---- SUPPLIED INFORMATION
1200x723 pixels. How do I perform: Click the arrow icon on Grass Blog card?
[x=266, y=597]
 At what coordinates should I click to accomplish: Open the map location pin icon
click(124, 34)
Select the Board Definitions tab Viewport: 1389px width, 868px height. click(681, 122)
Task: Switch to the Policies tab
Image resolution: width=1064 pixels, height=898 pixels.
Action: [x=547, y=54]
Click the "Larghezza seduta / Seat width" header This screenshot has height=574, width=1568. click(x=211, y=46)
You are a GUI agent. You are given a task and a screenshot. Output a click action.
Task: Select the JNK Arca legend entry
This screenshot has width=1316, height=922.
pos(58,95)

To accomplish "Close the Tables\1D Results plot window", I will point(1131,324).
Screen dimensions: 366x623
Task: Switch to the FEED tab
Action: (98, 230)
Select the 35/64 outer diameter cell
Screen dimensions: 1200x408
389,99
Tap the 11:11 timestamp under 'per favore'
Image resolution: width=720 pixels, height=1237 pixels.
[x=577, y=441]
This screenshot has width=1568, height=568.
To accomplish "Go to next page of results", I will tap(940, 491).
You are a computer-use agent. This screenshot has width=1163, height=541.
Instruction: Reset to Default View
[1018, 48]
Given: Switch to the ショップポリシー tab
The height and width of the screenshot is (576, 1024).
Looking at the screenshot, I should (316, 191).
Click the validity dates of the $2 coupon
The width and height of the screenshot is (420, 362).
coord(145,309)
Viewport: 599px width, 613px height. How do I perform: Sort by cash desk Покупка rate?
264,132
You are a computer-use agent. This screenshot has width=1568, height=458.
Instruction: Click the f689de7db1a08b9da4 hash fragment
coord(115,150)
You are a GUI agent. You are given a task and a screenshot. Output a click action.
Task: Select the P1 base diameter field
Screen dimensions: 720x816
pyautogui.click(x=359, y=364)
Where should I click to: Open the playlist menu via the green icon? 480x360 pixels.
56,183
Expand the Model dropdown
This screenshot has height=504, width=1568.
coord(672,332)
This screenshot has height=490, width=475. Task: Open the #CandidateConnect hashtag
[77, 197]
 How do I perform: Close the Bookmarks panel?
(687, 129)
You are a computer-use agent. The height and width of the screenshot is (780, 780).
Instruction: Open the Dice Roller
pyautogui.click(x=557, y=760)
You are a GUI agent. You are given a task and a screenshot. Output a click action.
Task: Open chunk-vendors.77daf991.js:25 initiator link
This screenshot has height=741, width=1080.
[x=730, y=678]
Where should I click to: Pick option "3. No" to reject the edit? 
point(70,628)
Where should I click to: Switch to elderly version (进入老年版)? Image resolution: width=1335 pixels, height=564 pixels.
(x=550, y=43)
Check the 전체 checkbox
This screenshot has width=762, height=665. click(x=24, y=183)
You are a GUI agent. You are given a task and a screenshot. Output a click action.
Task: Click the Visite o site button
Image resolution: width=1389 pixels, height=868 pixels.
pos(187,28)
--------
**ACTIVITY:**
After locating the line with "Task: Select the P1 base diameter field" in the records above, please set down that line and all later ones exactly, and no other line.

**EXERCISE RESULT:**
Task: Select the P1 base diameter field
Screen dimensions: 720x816
pyautogui.click(x=359, y=364)
Where should I click to: Open the playlist menu via the green icon? 480x360 pixels.
56,183
Expand the Model dropdown
This screenshot has height=504, width=1568.
coord(672,332)
This screenshot has height=490, width=475. Task: Open the #CandidateConnect hashtag
[77, 197]
 How do I perform: Close the Bookmarks panel?
(687, 129)
You are a computer-use agent. The height and width of the screenshot is (780, 780).
Instruction: Open the Dice Roller
pyautogui.click(x=557, y=760)
You are a GUI agent. You are given a task and a screenshot. Output a click action.
Task: Open chunk-vendors.77daf991.js:25 initiator link
This screenshot has height=741, width=1080.
[x=730, y=678]
Where should I click to: Pick option "3. No" to reject the edit? 
point(70,628)
Where should I click to: Switch to elderly version (进入老年版)? Image resolution: width=1335 pixels, height=564 pixels.
(x=550, y=43)
Check the 전체 checkbox
This screenshot has width=762, height=665. click(x=24, y=183)
You are a GUI agent. You are given a task and a screenshot. Output a click action.
Task: Click the Visite o site button
Image resolution: width=1389 pixels, height=868 pixels.
pos(187,28)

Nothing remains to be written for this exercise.